A crise do setor habitacional americano, decorrente do estouro da bolha imobiliária associada aos empréstimos de baixa qualidade, também tem a capacidade de contaminar a economia brasileira. De fato, parte da contaminação já está ocorrendo nos mercados de ativos, onde os ajustes de preços e volumes são mais rápidos. Devido à forte presença dos investidores estrangeiros no mercado, na medida em que eles redirecionam seus recursos de volta para títulos externos de baixo risco, eles exercem pressão baixista no mercado de ações e altista no mercado de câmbio, (desvalorizando o real, em relação ao dólar). Este é um movimento transitório de ajuste de carteira, que ocorre em função da mudança nos cenários de risco-retorno nas principais economias desenvolvidas, sobretudo nos Estados Unidos. O ajuste no mercado de ações tem maior visibilidade, pois são ativos mais líquidos, transacionados em mercados organizados, com negociações contínuas e sem interferência governamental. No entanto, tais movimentos podem se estender a outros títulos de renda fixa ou ativos imobiliários, onde seja acentuada a presença de investidores estrangeiros. A propósito, a elevação da taxa de juros nos mais recentes leilões de títulos do Tesouro e o cancelamento de algumas emissões de debêntures já comprovam os efeitos secundários do aumento da percepção de risco no mercado de valores mobiliários.

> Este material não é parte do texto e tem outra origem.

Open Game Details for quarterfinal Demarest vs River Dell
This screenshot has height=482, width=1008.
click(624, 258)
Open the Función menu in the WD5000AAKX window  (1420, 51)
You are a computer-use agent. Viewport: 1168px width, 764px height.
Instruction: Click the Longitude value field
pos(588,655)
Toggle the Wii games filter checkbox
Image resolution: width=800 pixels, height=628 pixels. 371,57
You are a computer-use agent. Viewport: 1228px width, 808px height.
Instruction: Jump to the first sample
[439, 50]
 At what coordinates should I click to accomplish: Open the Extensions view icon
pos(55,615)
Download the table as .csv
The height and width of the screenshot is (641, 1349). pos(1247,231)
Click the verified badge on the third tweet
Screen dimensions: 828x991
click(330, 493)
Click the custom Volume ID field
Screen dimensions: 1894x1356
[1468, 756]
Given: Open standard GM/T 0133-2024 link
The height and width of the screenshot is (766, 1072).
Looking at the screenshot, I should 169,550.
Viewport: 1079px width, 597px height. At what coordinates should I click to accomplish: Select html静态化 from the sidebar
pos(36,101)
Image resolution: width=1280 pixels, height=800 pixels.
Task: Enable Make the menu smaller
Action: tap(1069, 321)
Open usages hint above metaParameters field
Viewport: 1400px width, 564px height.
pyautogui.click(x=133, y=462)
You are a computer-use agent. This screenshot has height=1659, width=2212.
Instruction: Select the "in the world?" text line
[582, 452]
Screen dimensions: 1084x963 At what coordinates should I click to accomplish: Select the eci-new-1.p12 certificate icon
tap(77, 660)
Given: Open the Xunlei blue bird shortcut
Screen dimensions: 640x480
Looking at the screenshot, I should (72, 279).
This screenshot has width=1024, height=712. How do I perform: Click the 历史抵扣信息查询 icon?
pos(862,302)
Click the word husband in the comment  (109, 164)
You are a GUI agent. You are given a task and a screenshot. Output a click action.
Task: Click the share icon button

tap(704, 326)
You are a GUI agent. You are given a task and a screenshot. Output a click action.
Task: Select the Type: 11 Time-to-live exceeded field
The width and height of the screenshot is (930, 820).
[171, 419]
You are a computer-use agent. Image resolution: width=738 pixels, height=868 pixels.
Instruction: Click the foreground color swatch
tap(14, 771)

-------------------------------------------------------------------------------- Os choques negativos nos EUA se propagam pelos outros países, limitando a atuação estabilizadora dos demais blocos --------------------------------------------------------------------------------

A questão verdadeiramente interessante, para a qual as respostas são hipotéticas, (mesmo após o movimento não antecipado do Banco Central americano de redução da taxa básica de juros), diz respeito à capacidade desta crise de crédito atingir a economia real no Brasil, causando queda na atividade econômica, na renda e aumento no desemprego. Isto vai depender, de um lado, da intensidade e duração da crise na economia norte-americana e, de outro, da possível atuação compensatória dos demais blocos econômicos e economias nacionais (União Européia, Japão, China, Índia e outros). Estudos comparativos de estouros de bolhas no setor imobiliário e no mercado de ações mostram que as primeiras têm um efeito deletério mais profundo e duram mais tempo, em relação às bolhas no mercado acionário. Por exemplo, um estudo do FMI no World Economic Outlook de 2003 estimou que uma bolha de ações dura em média 2,5 anos e pode causar uma queda no produto de 4%, devido aos seus efeitos no consumo e investimento. Embora menos freqüentes, as bolhas imobiliárias são duas vezes mais danosas, pois duram mais tempo e produzem pior desempenho para a atividade econômica.

De outro lado, a capacidade de ações compensatórias por parte de outras economias subestima o grau de integração dos mercados financeiros e de capitais o que, por sua vez, indica que os choques negativos nos Estados Unidos se propagam pelos demais países, limitando a atuação estabilizadora dos demais blocos. Em outras palavras, a tão propalada hipótese do descasamento entre movimentos na economia norte-americana e nos demais países industrializados parece ter pequena sustentação empírica. Além disso, a intensidade da crise de crédito pode ser agravada pelo que se chama, na literatura especializada, de assimetria de volatilidade: choques financeiros negativos são mais perturbadores do que choque positivos.

Para concluir, pode-se esperar que o contágio da febre amarela silvestre dure menos do que o dos empréstimos podres. Já tivemos a experiência de um médico, especializado em saúde pública, cuidando da economia no Lula I. Certamente, no Lula II, vamos necessitar das competências de sanitaristas e de economistas para cuidar dos dois contágios.